*** Opening of MATERIALS PROVIDED ***
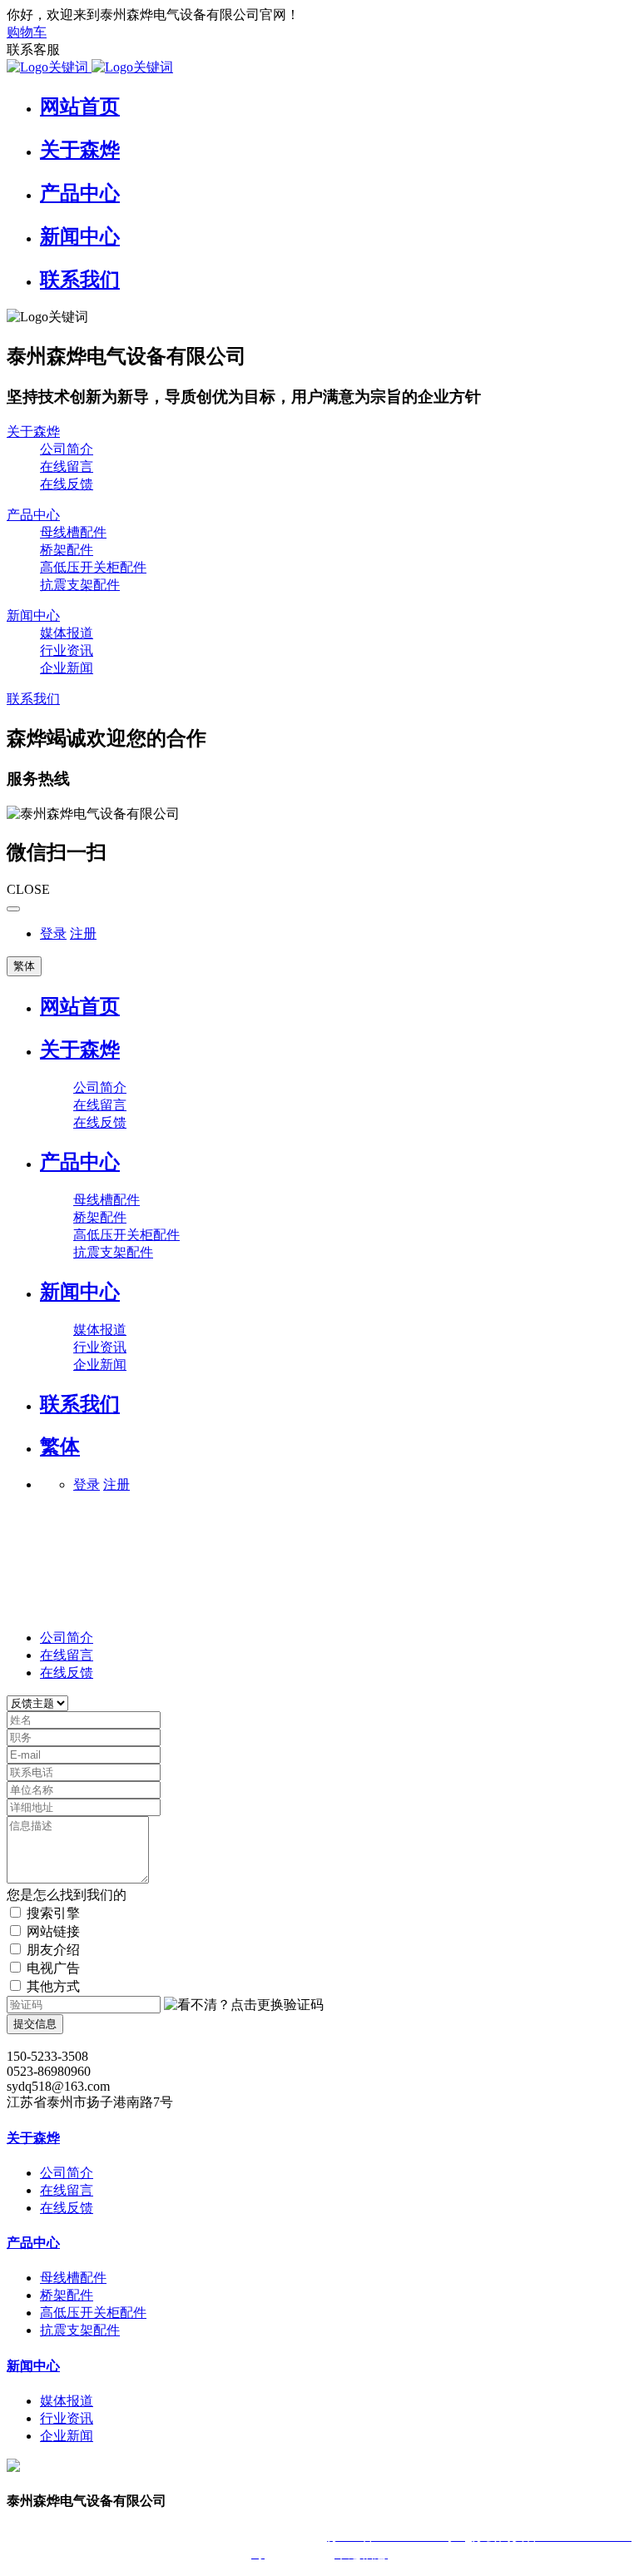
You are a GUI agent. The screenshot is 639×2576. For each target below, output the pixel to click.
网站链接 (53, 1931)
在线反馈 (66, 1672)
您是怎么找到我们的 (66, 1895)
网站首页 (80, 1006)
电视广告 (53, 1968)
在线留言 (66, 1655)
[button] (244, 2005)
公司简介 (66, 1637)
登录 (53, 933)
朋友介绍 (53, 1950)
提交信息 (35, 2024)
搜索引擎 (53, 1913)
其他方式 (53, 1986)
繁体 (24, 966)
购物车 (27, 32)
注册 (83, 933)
*** Close of MATERIALS PROVIDED ***
*** Opening of MATERIALS PROVIDED ***
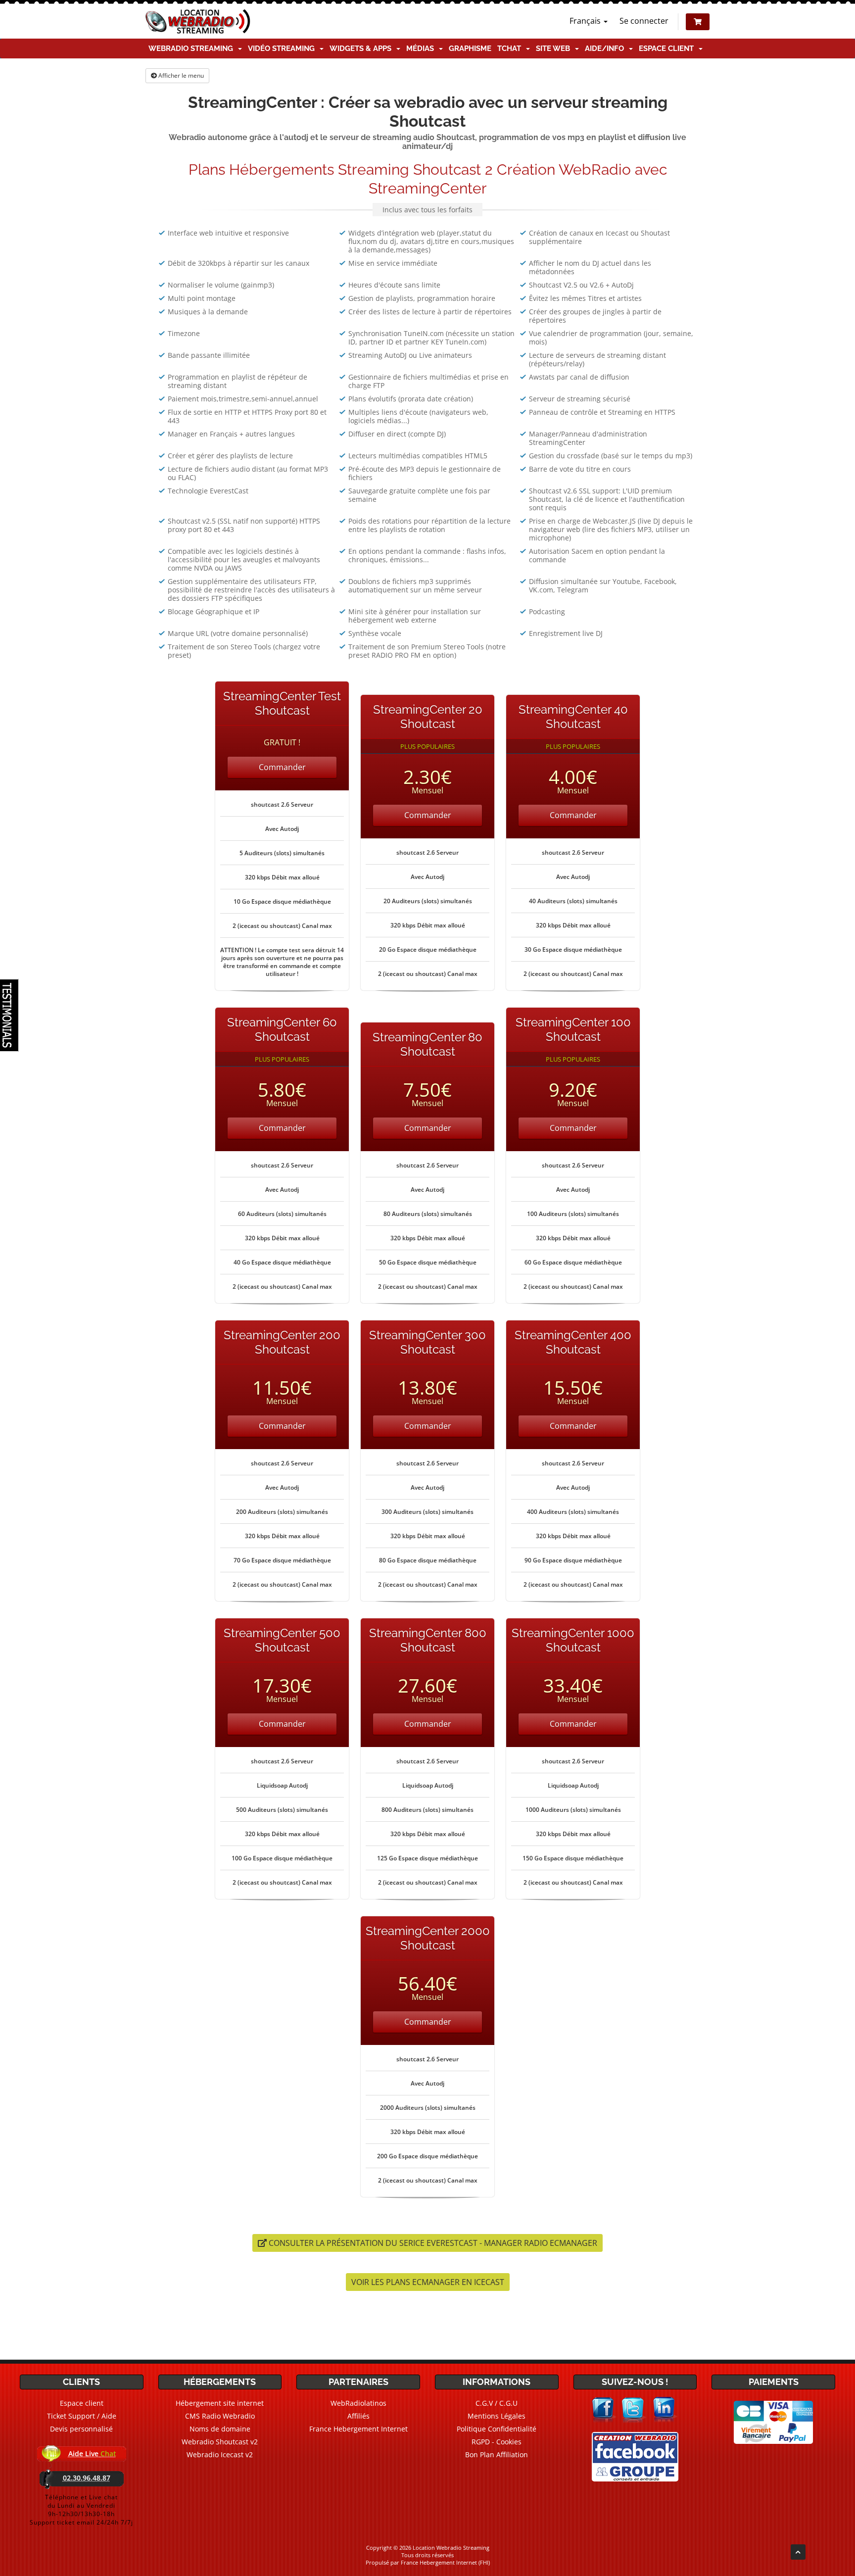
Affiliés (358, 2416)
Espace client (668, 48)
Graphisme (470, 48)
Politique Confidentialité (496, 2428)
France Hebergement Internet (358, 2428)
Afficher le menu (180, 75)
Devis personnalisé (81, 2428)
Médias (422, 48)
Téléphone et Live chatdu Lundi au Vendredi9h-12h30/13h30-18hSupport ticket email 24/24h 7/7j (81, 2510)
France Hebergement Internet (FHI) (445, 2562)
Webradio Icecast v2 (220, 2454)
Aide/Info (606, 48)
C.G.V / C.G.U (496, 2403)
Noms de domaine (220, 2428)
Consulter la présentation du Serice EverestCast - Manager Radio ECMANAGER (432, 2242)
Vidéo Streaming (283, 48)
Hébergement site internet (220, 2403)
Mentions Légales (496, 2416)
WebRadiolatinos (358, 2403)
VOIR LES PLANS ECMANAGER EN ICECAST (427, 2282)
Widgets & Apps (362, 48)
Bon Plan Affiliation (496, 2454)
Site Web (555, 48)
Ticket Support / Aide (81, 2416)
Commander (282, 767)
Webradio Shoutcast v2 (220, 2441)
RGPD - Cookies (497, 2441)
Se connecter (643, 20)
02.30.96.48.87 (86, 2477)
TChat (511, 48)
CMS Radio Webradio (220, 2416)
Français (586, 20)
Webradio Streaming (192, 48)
*** Close of MATERIALS PROVIDED ***
WHAT IS NEEDED –
Please reproduce the lines from the line with "VOIR LES PLANS" to the line with "Webradio Streaming (192, 48)", both ends included, exactly as they appear above.

TASK SOLUTION –
VOIR LES PLANS ECMANAGER EN ICECAST (427, 2282)
Widgets & Apps (362, 48)
Bon Plan Affiliation (496, 2454)
Site Web (555, 48)
Ticket Support / Aide (81, 2416)
Commander (282, 767)
Webradio Shoutcast v2 (220, 2441)
RGPD - Cookies (497, 2441)
Se connecter (643, 20)
02.30.96.48.87 (86, 2477)
TChat (511, 48)
CMS Radio Webradio (220, 2416)
Français (586, 20)
Webradio Streaming (192, 48)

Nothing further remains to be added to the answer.